**PROBLEM DESCRIPTION**
This exercise calls for copying every line below that holds the word "agent".
⟨
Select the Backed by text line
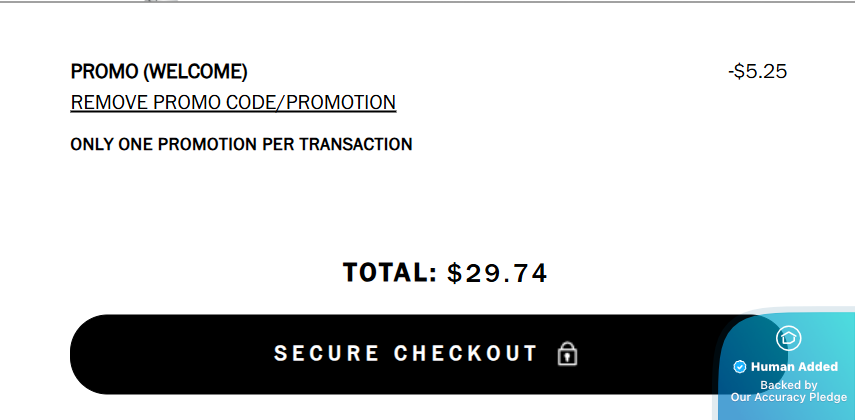The width and height of the screenshot is (855, 420). pos(788,385)
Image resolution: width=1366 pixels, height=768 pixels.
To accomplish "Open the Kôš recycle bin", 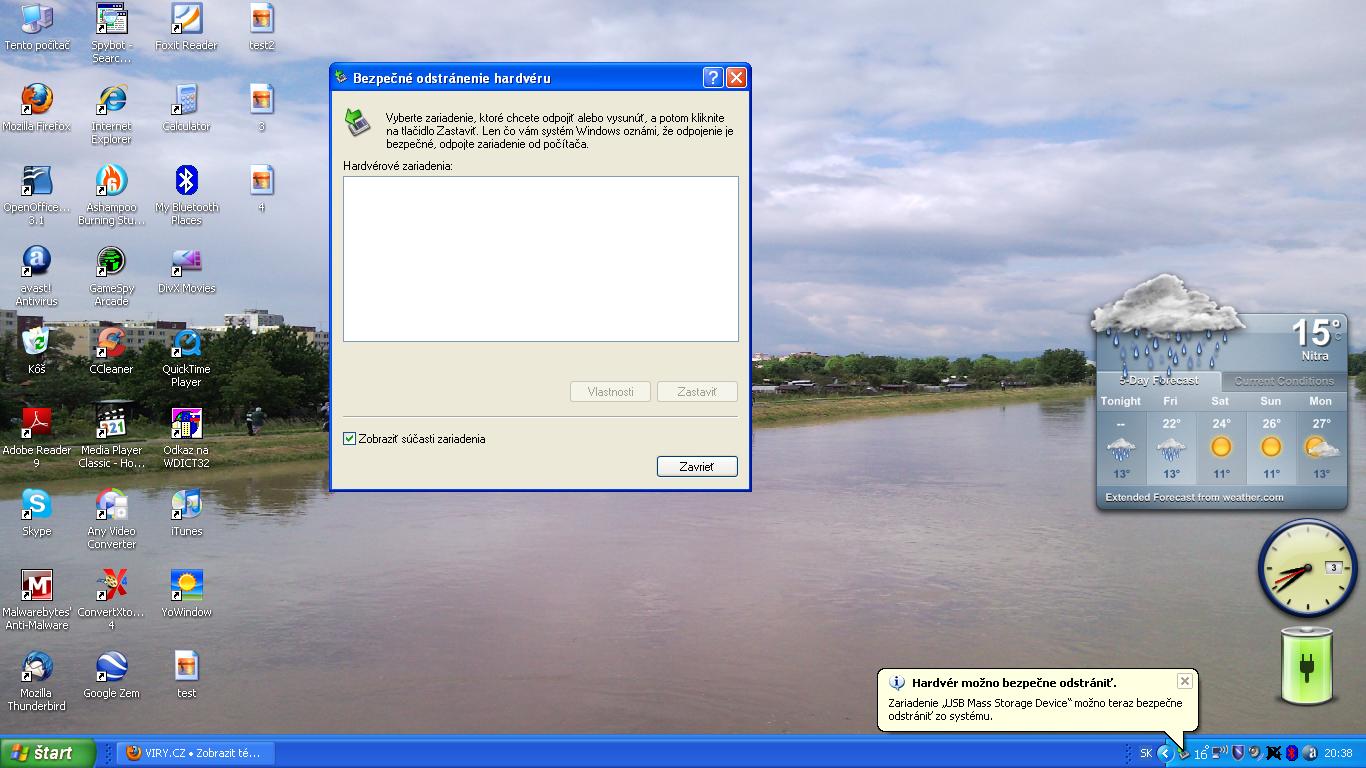I will coord(37,343).
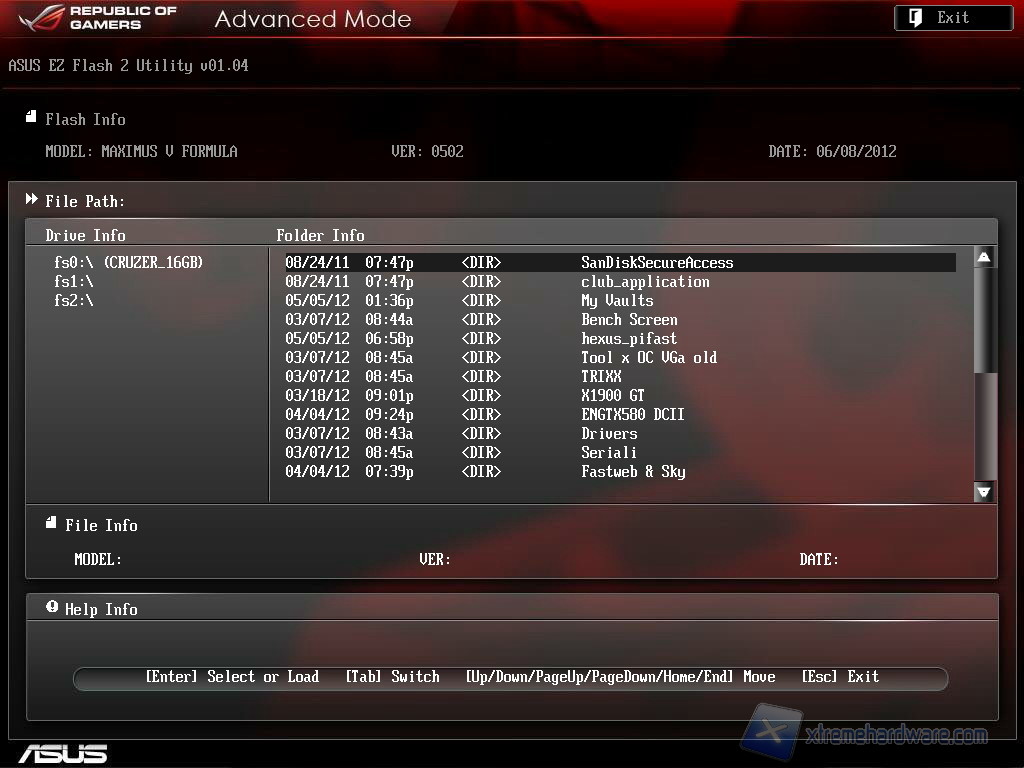The height and width of the screenshot is (768, 1024).
Task: Select the hexus_pifast directory
Action: click(629, 338)
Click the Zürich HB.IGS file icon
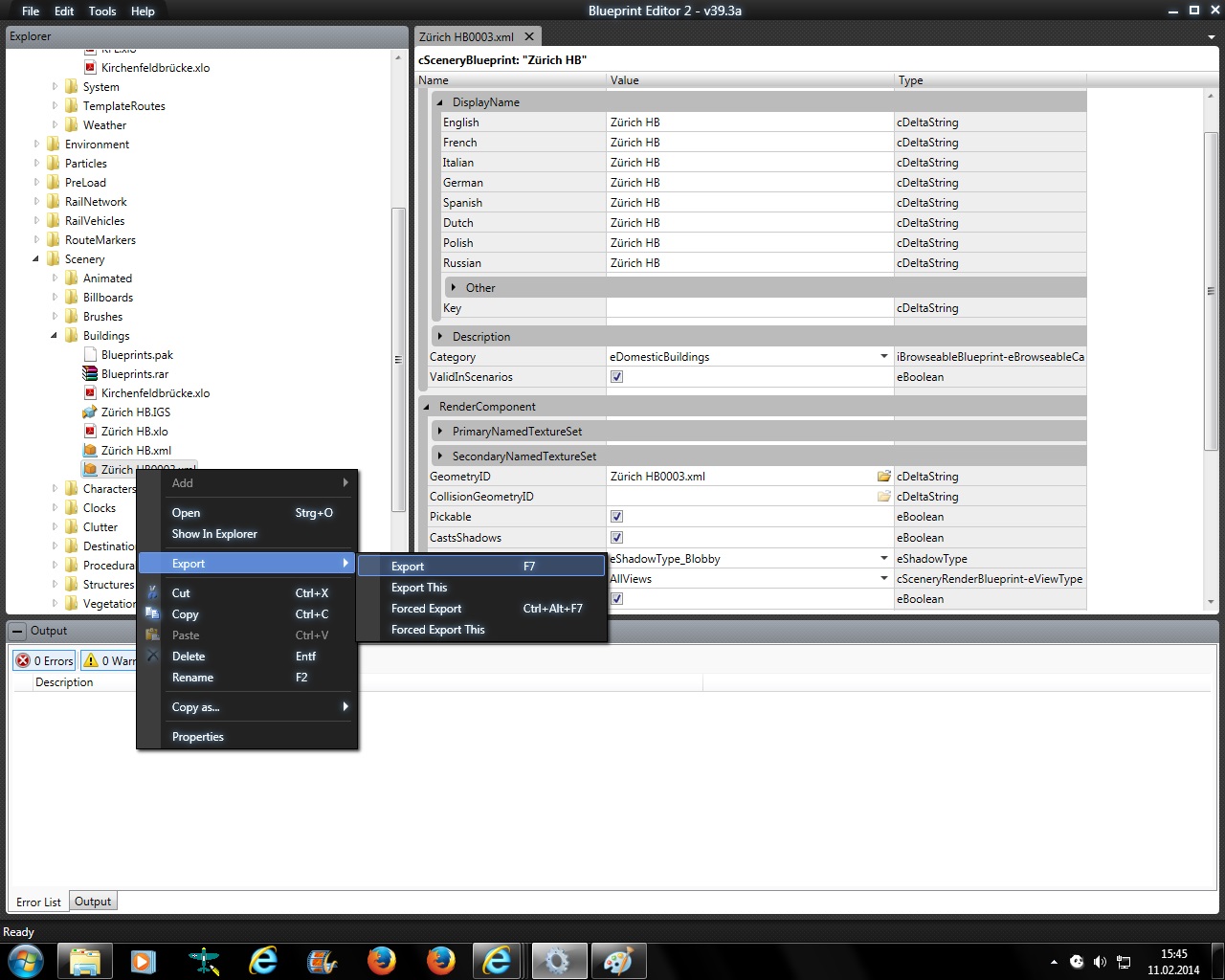Screen dimensions: 1225x980 point(90,412)
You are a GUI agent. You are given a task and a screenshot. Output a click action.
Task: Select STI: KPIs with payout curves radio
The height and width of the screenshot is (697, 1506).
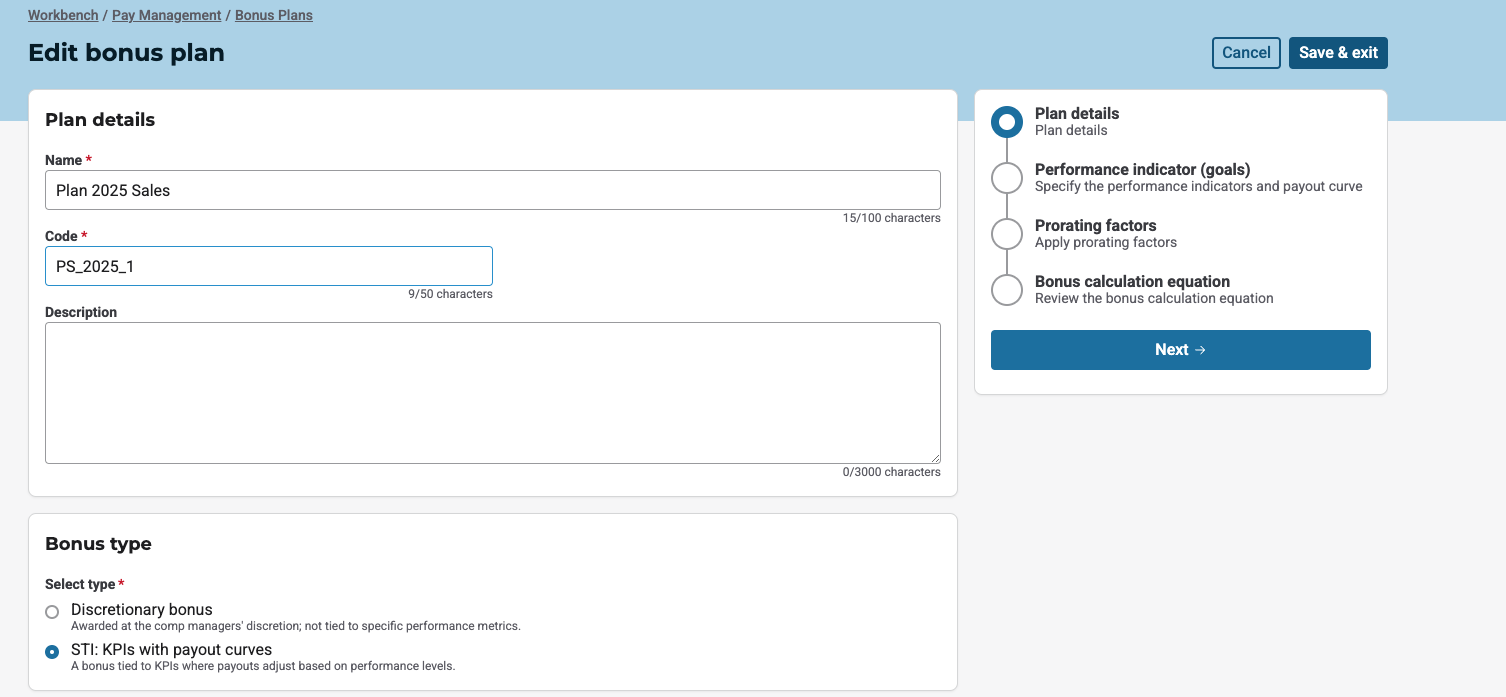[52, 652]
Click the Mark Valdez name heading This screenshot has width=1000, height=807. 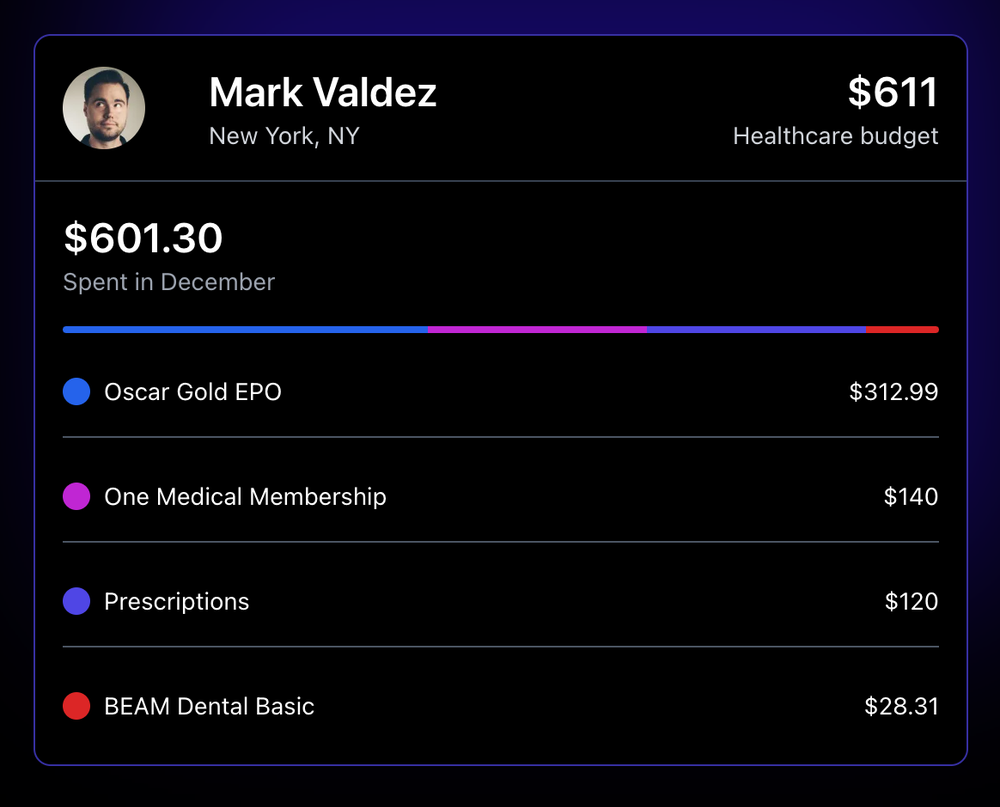tap(323, 92)
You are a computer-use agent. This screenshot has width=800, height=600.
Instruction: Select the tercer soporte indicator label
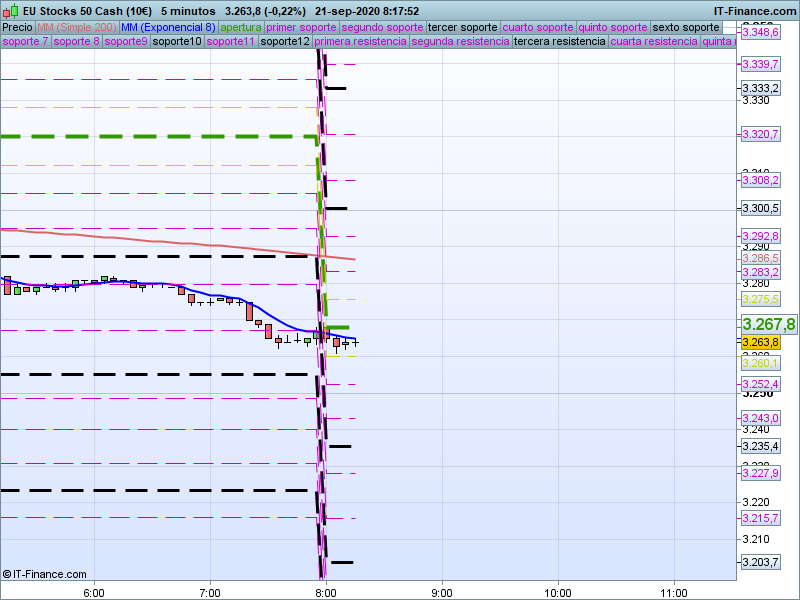click(462, 27)
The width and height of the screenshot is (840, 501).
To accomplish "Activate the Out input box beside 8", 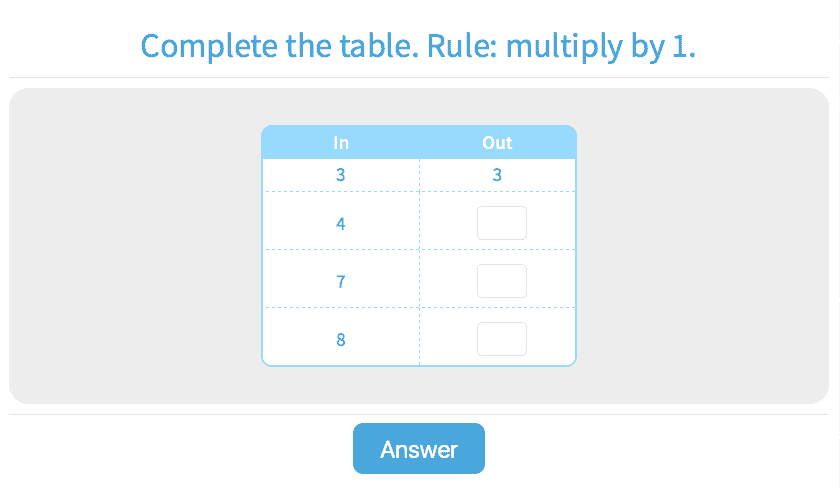I will coord(501,339).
⟩
**ANSWER SPACE**
You are a GUI agent. You are given a task and a screenshot. Output a click action.
You are a computer-use agent. This screenshot has width=800, height=600.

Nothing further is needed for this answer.